- [RECORDS FOR THIS EXERCISE]
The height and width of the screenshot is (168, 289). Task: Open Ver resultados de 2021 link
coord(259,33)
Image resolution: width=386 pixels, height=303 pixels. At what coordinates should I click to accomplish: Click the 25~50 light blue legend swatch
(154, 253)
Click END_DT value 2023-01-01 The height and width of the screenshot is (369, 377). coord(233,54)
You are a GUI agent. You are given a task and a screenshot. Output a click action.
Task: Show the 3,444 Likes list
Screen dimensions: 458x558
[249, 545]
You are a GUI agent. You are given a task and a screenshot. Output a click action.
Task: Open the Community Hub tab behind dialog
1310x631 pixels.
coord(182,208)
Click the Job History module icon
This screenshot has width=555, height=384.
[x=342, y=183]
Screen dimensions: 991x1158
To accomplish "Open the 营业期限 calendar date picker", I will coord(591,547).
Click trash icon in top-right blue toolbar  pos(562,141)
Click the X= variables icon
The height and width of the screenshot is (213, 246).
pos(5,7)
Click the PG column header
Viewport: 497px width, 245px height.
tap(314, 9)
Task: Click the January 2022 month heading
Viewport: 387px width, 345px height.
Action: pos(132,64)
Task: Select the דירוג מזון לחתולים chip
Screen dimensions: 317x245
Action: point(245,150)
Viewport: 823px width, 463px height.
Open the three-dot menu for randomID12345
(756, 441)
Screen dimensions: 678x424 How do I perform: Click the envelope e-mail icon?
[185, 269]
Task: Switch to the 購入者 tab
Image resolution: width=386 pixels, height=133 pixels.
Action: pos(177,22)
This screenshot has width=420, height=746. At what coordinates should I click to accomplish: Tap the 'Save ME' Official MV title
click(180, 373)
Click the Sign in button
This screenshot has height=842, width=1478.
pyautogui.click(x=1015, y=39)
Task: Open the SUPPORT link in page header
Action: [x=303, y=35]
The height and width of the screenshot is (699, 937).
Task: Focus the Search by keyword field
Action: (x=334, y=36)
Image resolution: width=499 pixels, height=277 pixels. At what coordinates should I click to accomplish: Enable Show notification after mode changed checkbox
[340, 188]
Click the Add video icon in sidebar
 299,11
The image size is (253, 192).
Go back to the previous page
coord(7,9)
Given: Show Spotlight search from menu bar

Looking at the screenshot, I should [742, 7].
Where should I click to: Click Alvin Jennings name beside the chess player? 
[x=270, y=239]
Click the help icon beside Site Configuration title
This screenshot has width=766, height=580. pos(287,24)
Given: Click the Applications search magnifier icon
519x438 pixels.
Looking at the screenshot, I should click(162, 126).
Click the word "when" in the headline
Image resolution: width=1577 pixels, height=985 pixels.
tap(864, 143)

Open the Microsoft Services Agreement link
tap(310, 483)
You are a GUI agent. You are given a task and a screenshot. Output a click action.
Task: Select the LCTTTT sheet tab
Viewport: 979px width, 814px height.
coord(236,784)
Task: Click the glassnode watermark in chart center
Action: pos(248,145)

- [REQUIRED ACTION] Show every line in the records above that contains the word "Select".

- [PROBLEM SOLUTION]
Task: Select the דירוג מזון לחתולים chip
Task: Select the LCTTTT sheet tab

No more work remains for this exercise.